## Given entries
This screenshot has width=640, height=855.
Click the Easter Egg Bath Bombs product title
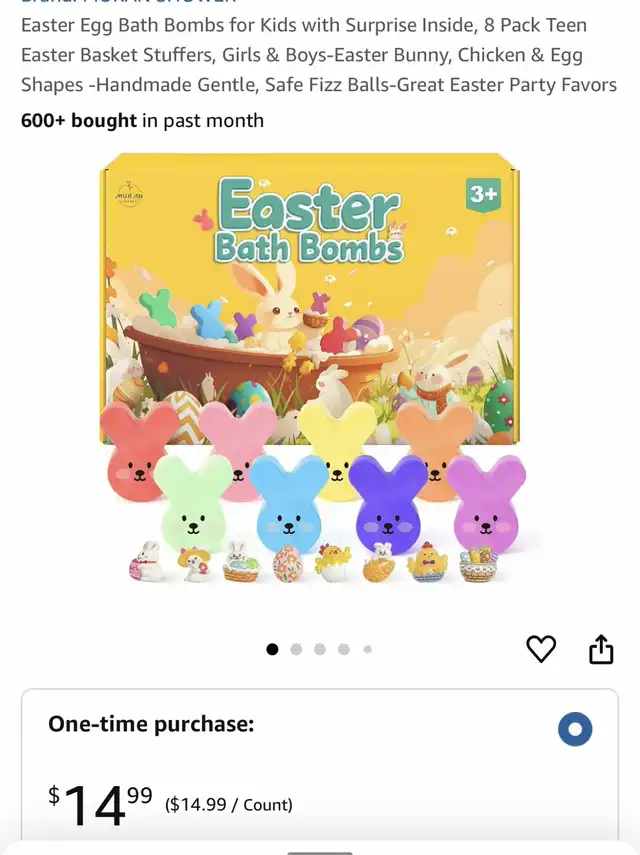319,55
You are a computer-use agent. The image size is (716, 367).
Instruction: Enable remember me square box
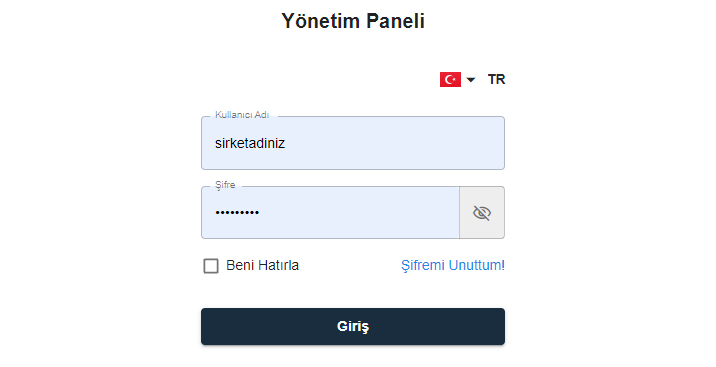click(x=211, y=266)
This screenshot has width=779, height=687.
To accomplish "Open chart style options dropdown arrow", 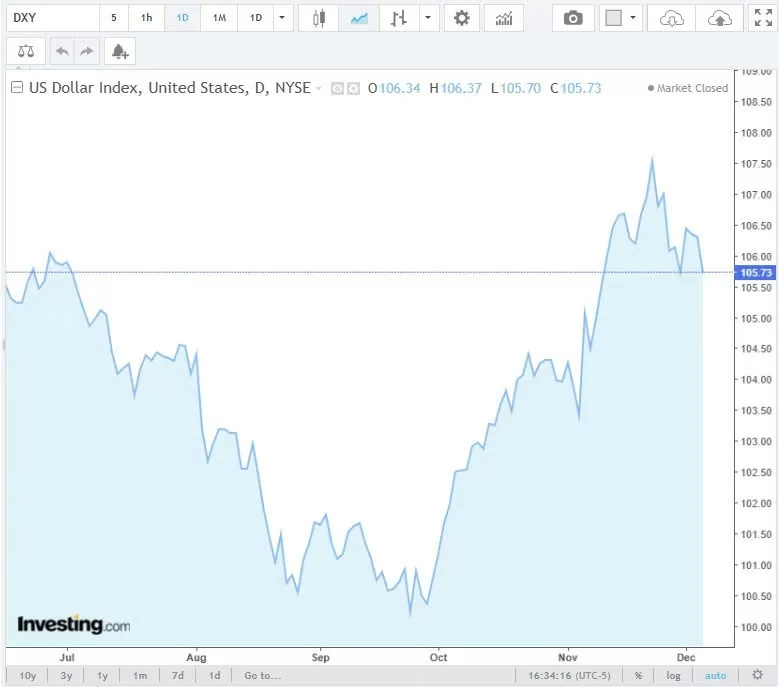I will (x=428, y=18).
---
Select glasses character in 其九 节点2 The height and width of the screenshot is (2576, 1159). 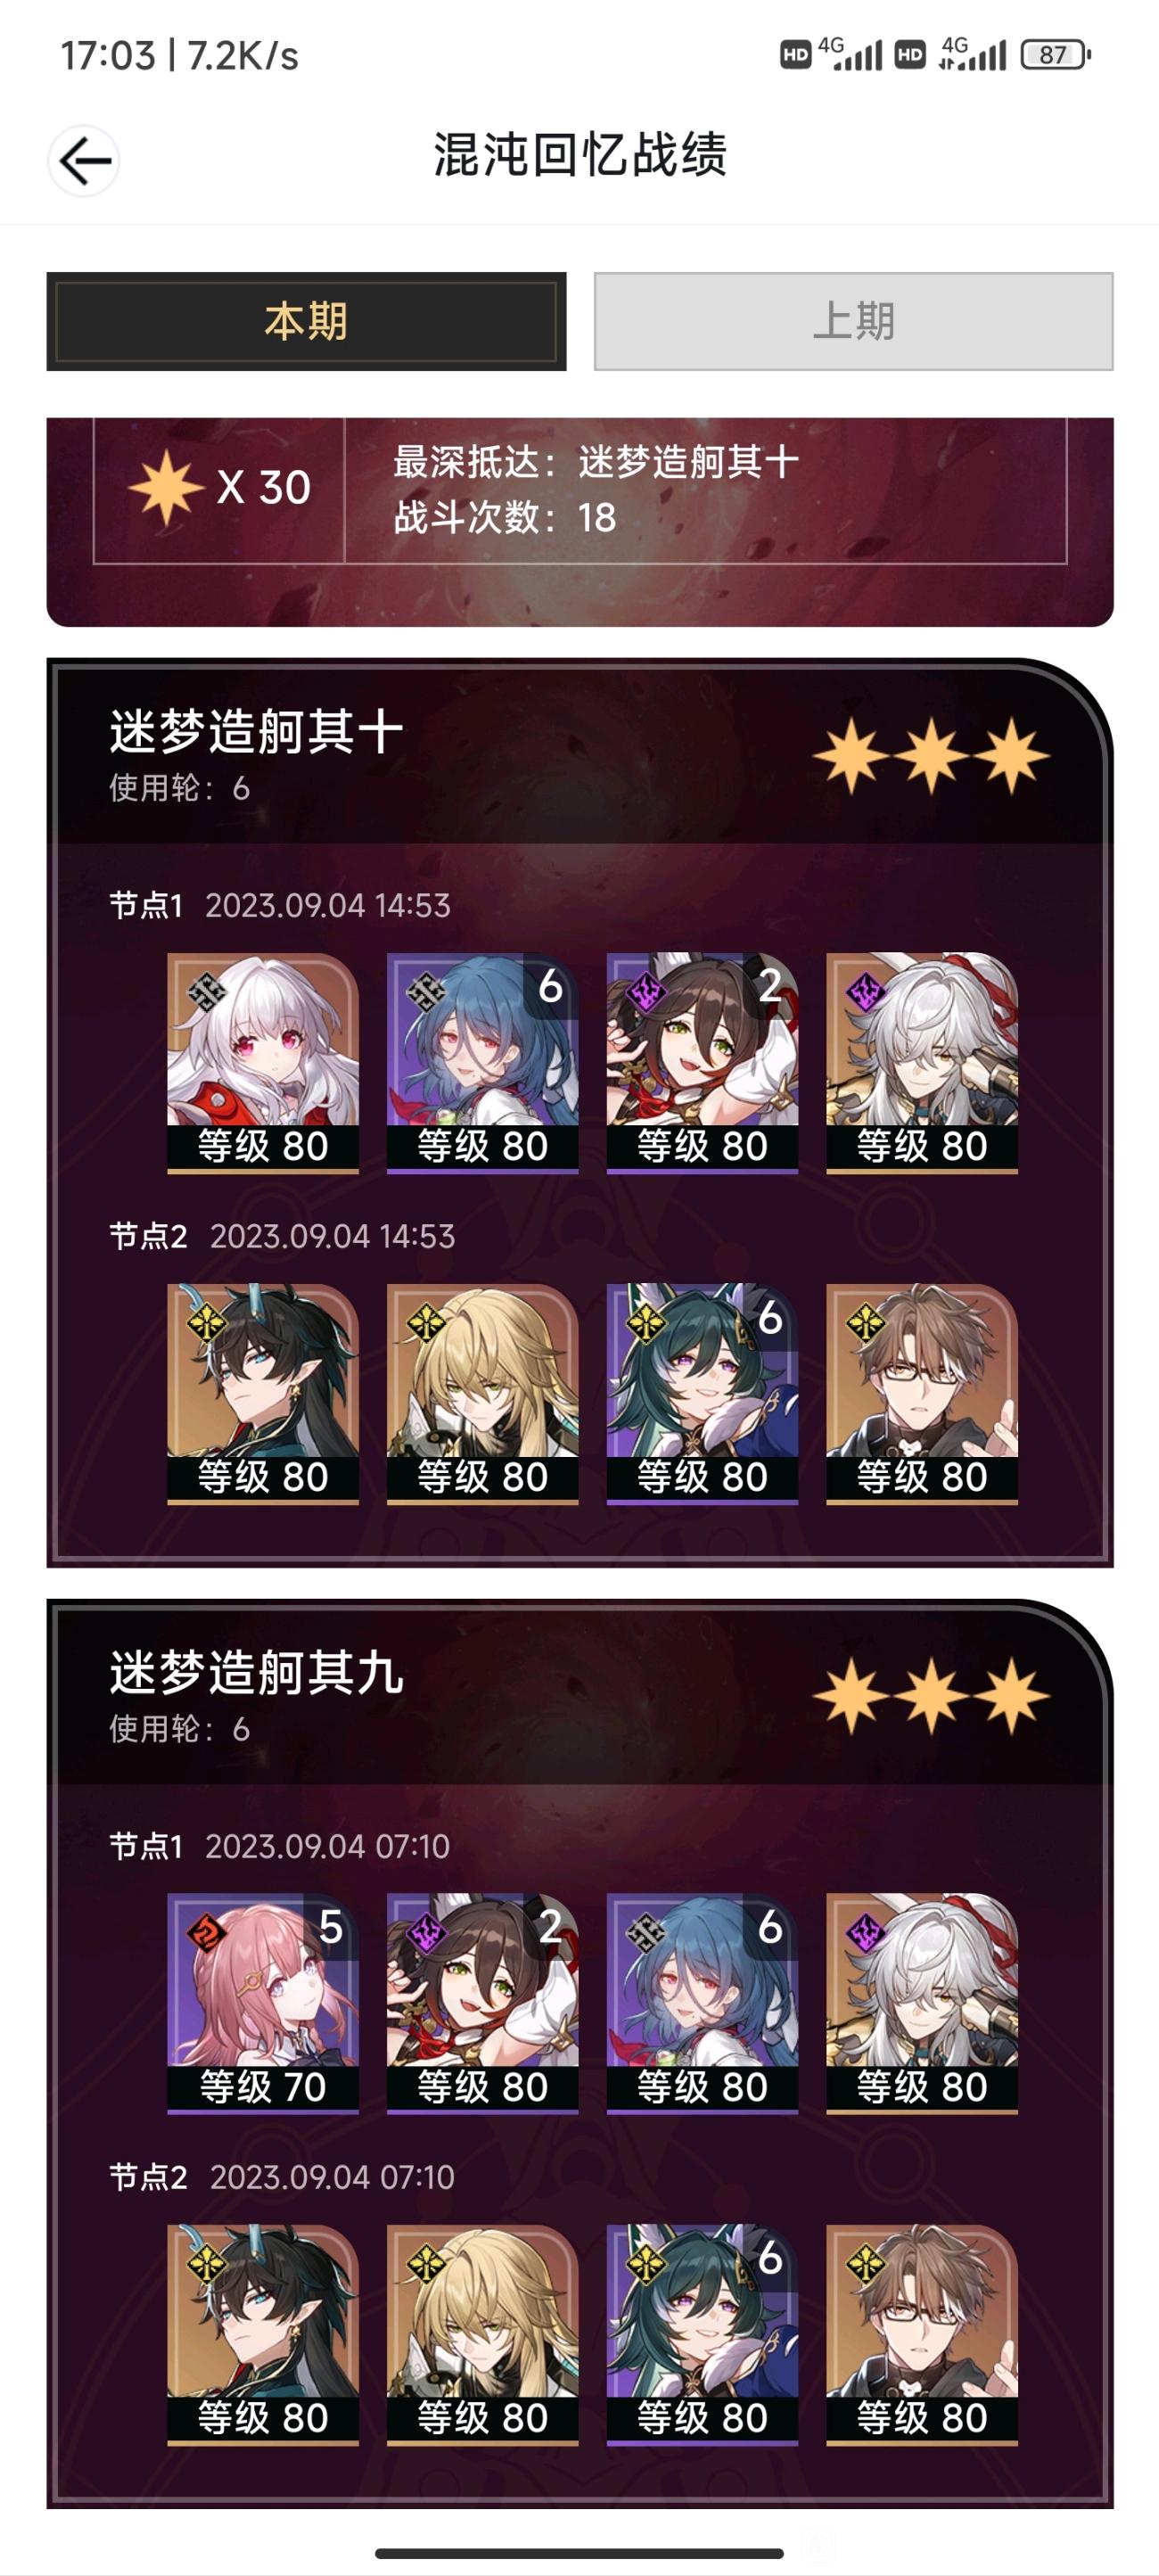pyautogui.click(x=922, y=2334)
...
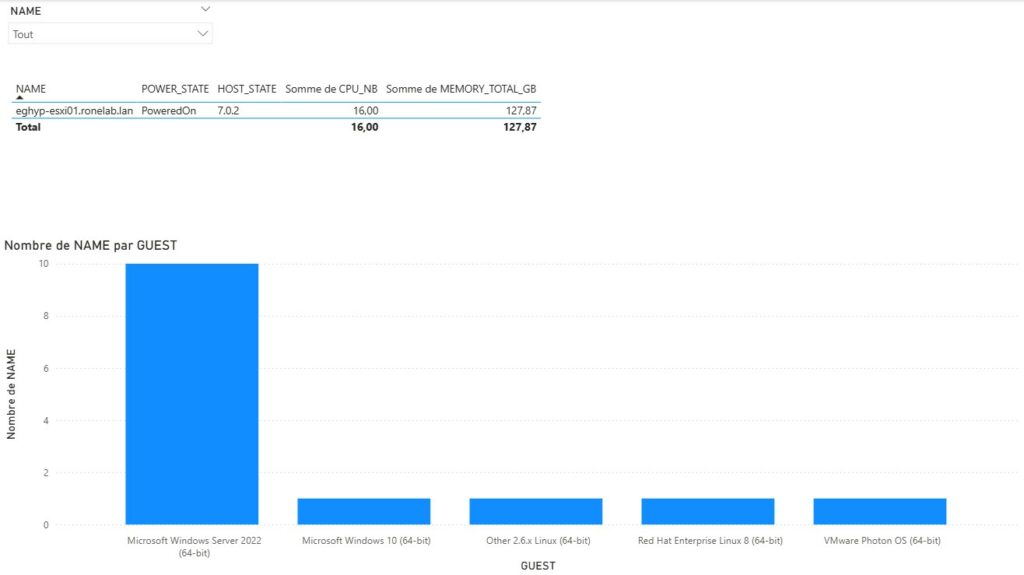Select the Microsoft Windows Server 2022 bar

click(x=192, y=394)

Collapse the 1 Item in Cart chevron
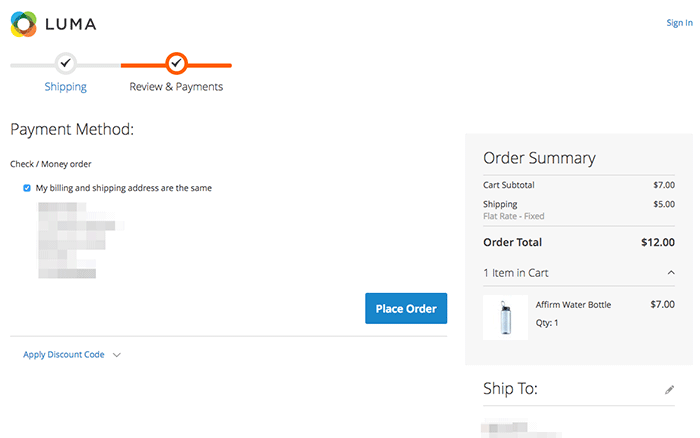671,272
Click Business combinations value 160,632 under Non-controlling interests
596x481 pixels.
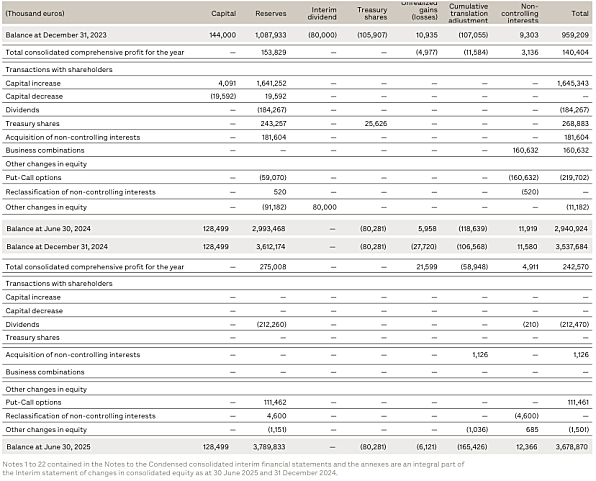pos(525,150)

## What is required
Scan the material above. Return every line containing the string "This".

## Worked solution
This screenshot has width=640, height=855.
This screenshot has width=779, height=687.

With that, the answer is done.